Abstract

Dear Editor:
Transdermal fentanyl is a commonly administered opioid analgesic for cancer pain. Currently, six standard formulations are available, delivering fentanyl at rates of 12.5, 25, 37.5, 50, 75, and 100 mcg/h, but effective methods of adjusting drug dosage in increments <12.5 mcg/h have not been well established. Potential consequences of this limitation include the following:
• Toxicity from excessive dosing • Delays in making dose adjustments as patients need to obtain and fill new prescriptions • Diversion of unused patches • Wasted cost of unused patches
With drug delivery proportional to surface area, patch cutting offers an intuitive solution. The original gel-reservoir patches could not be cut because of drug leakage from the disrupted reservoir, 1 but newer matrix patches confine fentanyl within the patch adhesive, preventing leakage when the patch is cut. 2 The previously appropriate prohibition against cutting is no longer necessary, but is well entrenched, and as a result there have been inconsistencies in recommendations surrounding this practice within guidelines and among health providers, leading to confusion for patients and caregivers. Advice from some providers to partially cover the adhesive surface of a patch with an impermeable dressing is difficult for many patients and has not been studied.

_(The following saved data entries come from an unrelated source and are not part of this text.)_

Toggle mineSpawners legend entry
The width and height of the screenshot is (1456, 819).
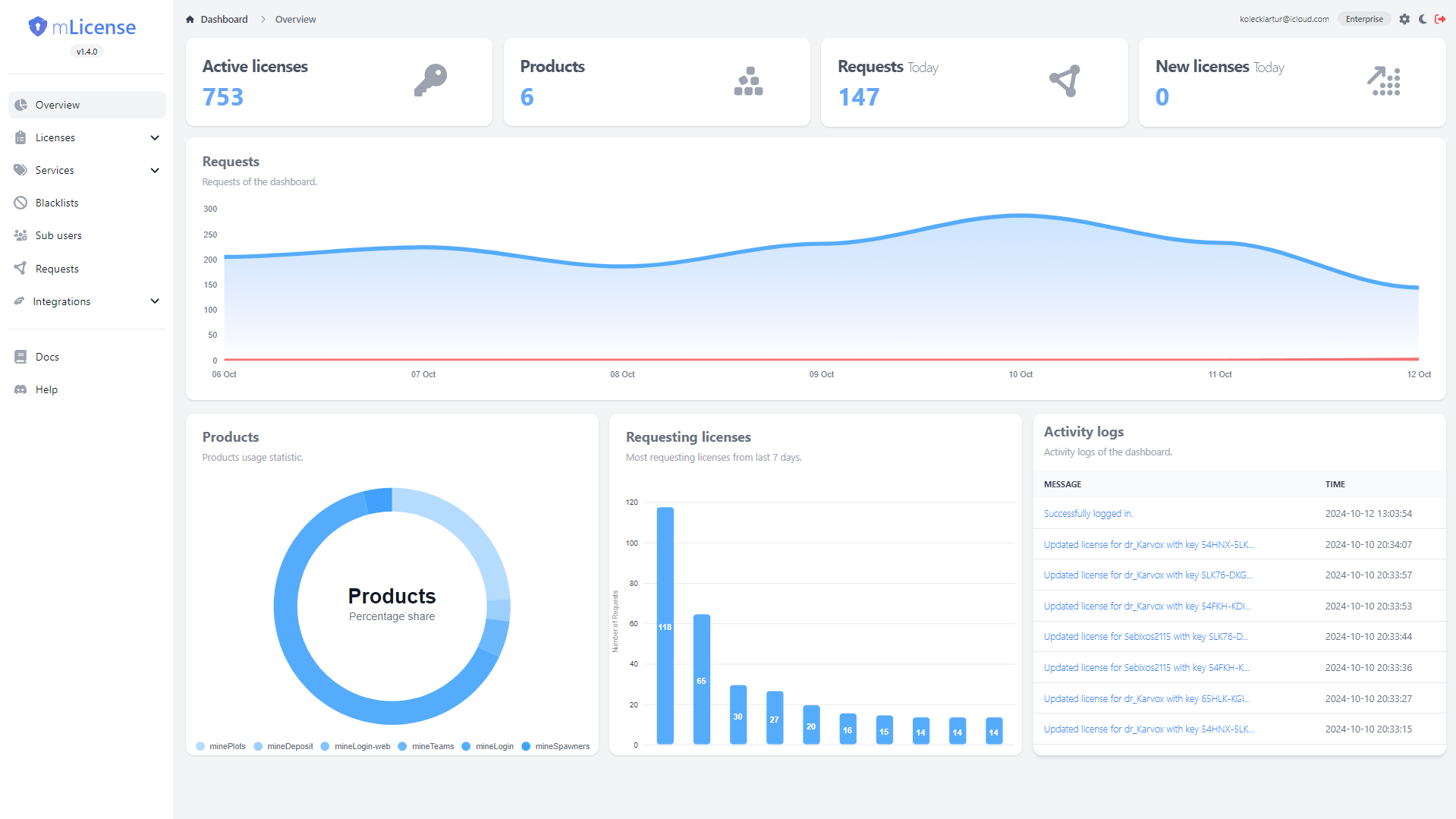pyautogui.click(x=556, y=746)
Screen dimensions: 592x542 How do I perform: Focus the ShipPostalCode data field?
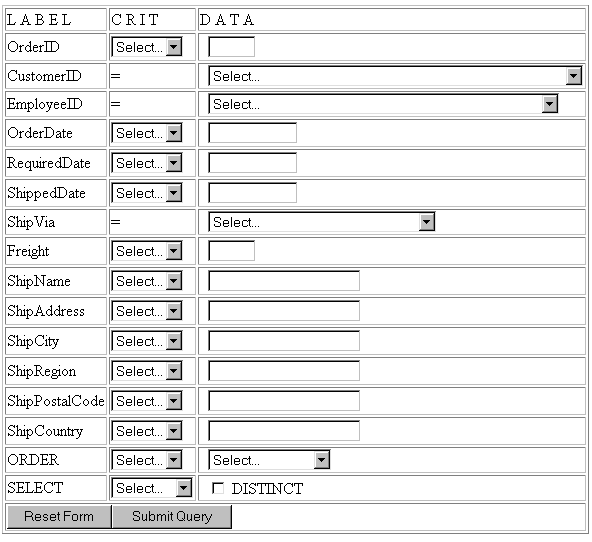tap(284, 401)
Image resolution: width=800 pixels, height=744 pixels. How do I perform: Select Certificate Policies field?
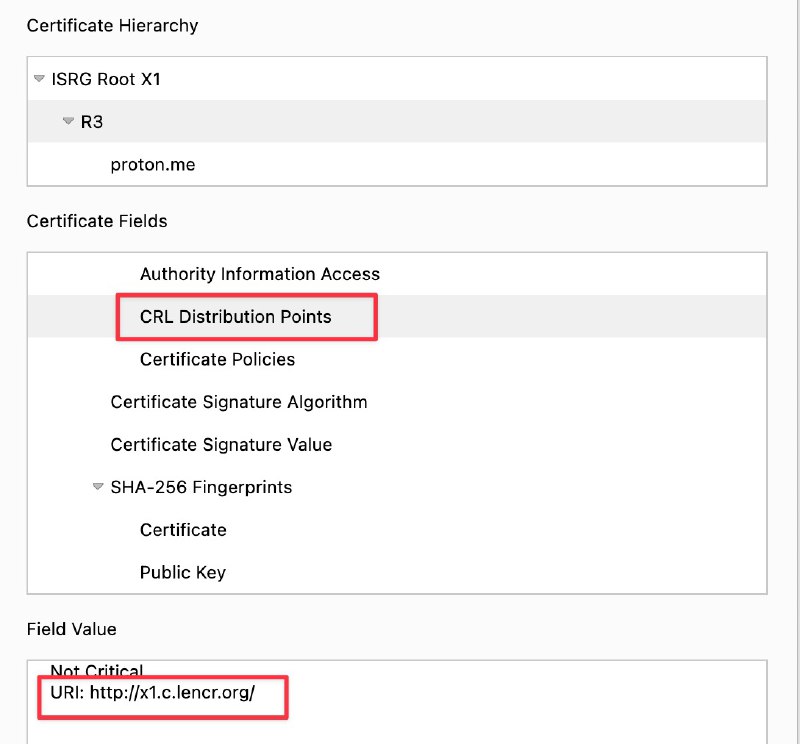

We undertook a single-center, qualitative study at BC Cancer Agency (BCCA) in Vancouver, British Columbia to explore patient experiences with cutting fentanyl patches. Semistructured interviews were conducted by telephone with nine cancer patients (Table 1). Responses were coded and analyzed for themes, and saturation was reached after five interviews. Fentanyl blood levels were unavailable.
Participants have all needed to cut their fentanyl patches to achieve dosages unavailable in full-patch strengths.
Two patients, one male and one female, were interviewed through their caregivers.
Results
All nine participants found patch cutting “convenient.” Additional advantages included avoiding wastage of previously bought patches when dose requirements changed (two participants) and not needing dressings that could irritate sensitive skin (two participants).
Reduced skin adherence of cut patches was frequently reported (five participants). Effective solutions included using adhesive film over the top (e.g., Tegaderm®), fully drying skin before application, and pressing firmly after application. Five participants described satisfaction with the analgesia from cut patches as “good,” and for three of them, equivalent to that achieved with the next higher full-patch strength. Suboptimal analgesia was attributed to inadequate drug dosage while titrating to effect. No incidences of harm from cutting patches were reported.
Discussion
Compared with blocking absorption with occlusive films, 3 patch cutting offers greater convenience, less potential for skin irritation, and reduced wastage, as both halves remain usable after cutting. Having less actual drug available for absorption, whether intended or unintended, is also inherently safer. For patients with dose requirements intermediate between two full-patch strengths, or less than the smallest available full strength, our results suggest that cutting matrix patches is safe and effective.
The problem of poor adherence of full patches has been previously recognized, 4 and just as with full patches, there is potential risk from dropped pieces containing residual fentanyl being diverted or inadvertently ingested by children, pets, or other people in the home. We advise that prescribers warn all patients prescribed fentanyl patches, whether cut or not, that an additional fixative dressing may be needed to ensure adhesion.